RECORDS SHOWN ::

[Begin]

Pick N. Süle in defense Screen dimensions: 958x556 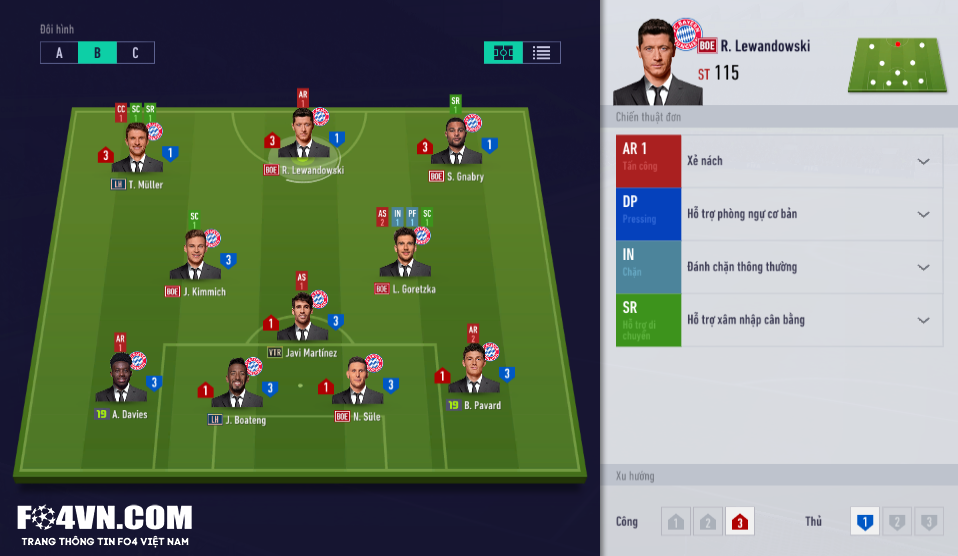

[End]
[Begin]

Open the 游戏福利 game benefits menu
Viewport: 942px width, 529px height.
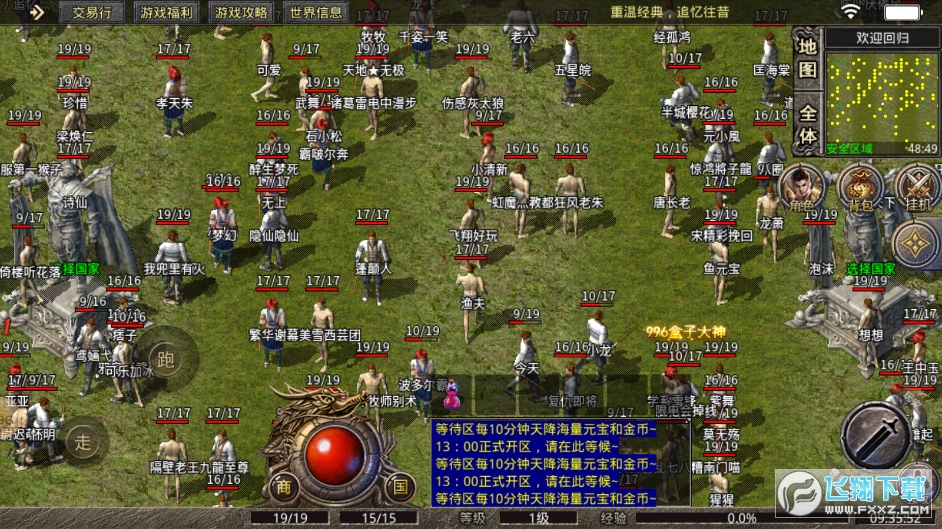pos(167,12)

[End]
[Begin]

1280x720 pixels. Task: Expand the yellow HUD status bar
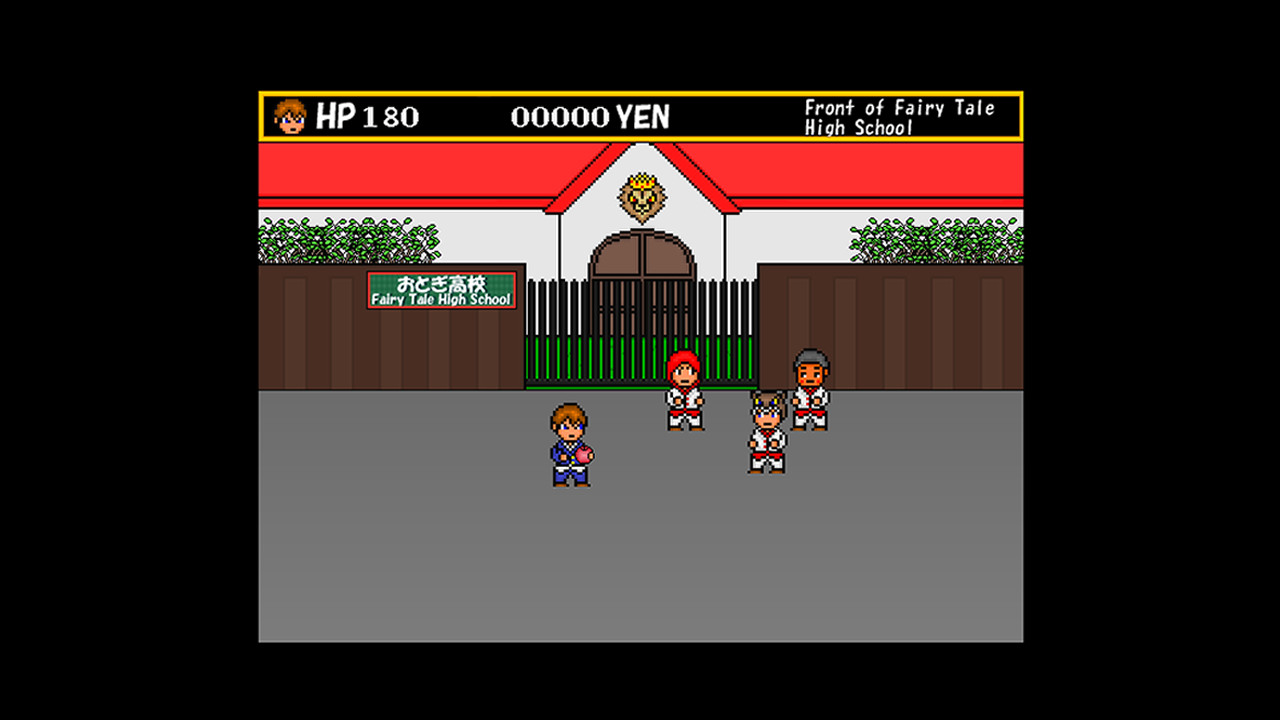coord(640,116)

[End]

EXERCISE PROMPT ::
Count the lines in the listing above that contain the string "status", treating uppercase and lowercase as different. Reply with the number alone.

THE RESPONSE ::
1